--- DATA TO EXAMINE ---

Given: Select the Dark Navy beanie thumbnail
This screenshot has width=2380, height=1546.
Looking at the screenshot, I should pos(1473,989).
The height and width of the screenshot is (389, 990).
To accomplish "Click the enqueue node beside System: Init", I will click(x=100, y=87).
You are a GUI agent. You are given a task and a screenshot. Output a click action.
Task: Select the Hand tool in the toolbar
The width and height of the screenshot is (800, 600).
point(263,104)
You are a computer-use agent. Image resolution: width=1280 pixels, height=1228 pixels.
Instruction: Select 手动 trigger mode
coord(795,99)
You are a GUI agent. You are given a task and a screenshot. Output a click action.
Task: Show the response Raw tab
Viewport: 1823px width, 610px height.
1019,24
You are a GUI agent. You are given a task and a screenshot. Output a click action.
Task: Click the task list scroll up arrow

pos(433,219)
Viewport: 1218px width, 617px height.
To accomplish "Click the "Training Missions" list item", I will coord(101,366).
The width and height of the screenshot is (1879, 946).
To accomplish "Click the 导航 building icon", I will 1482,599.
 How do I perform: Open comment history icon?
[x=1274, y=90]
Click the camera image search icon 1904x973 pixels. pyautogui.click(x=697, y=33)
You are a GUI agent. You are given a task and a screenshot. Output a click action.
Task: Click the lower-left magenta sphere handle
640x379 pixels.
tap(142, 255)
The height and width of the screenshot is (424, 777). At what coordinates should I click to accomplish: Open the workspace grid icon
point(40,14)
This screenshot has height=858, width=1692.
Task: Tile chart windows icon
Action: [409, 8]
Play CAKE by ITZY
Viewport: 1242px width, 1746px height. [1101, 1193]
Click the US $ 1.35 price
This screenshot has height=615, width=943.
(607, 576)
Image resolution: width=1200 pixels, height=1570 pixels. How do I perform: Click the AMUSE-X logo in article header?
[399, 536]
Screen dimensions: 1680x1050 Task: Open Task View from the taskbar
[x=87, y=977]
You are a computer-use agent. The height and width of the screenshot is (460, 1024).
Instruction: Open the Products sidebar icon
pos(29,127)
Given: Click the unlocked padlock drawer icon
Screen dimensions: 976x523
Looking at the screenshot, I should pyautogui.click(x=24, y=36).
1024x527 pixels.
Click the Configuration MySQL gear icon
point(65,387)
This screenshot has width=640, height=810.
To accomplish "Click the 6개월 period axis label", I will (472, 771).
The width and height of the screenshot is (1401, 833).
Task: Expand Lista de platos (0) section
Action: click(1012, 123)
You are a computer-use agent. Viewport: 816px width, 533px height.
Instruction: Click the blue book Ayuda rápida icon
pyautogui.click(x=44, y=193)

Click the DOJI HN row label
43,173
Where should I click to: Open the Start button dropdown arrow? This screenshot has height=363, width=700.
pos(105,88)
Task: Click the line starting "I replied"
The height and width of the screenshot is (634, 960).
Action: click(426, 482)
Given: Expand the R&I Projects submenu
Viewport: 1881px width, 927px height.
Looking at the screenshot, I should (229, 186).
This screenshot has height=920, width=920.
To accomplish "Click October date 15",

---

* EXERCISE
Please write out, exactly as they appear, only the lines from the one holding "Play CAKE by ITZY" through the end of the data.

* SOLUTION FOR THIS EXERCISE
Play CAKE by ITZY
Viewport: 1242px width, 1746px height. [1101, 1193]
Click the US $ 1.35 price
This screenshot has height=615, width=943.
(607, 576)
Image resolution: width=1200 pixels, height=1570 pixels. How do I perform: Click the AMUSE-X logo in article header?
[399, 536]
Screen dimensions: 1680x1050 Task: Open Task View from the taskbar
[x=87, y=977]
You are a computer-use agent. The height and width of the screenshot is (460, 1024).
Instruction: Open the Products sidebar icon
pos(29,127)
Given: Click the unlocked padlock drawer icon
Screen dimensions: 976x523
Looking at the screenshot, I should pyautogui.click(x=24, y=36).
1024x527 pixels.
Click the Configuration MySQL gear icon
point(65,387)
This screenshot has width=640, height=810.
To accomplish "Click the 6개월 period axis label", I will (472, 771).
The width and height of the screenshot is (1401, 833).
Task: Expand Lista de platos (0) section
Action: click(1012, 123)
You are a computer-use agent. Viewport: 816px width, 533px height.
Instruction: Click the blue book Ayuda rápida icon
pyautogui.click(x=44, y=193)

Click the DOJI HN row label
43,173
Where should I click to: Open the Start button dropdown arrow? This screenshot has height=363, width=700.
pos(105,88)
Task: Click the line starting "I replied"
The height and width of the screenshot is (634, 960).
Action: click(426, 482)
Given: Expand the R&I Projects submenu
Viewport: 1881px width, 927px height.
Looking at the screenshot, I should (229, 186).
This screenshot has height=920, width=920.
To accomplish "Click October date 15",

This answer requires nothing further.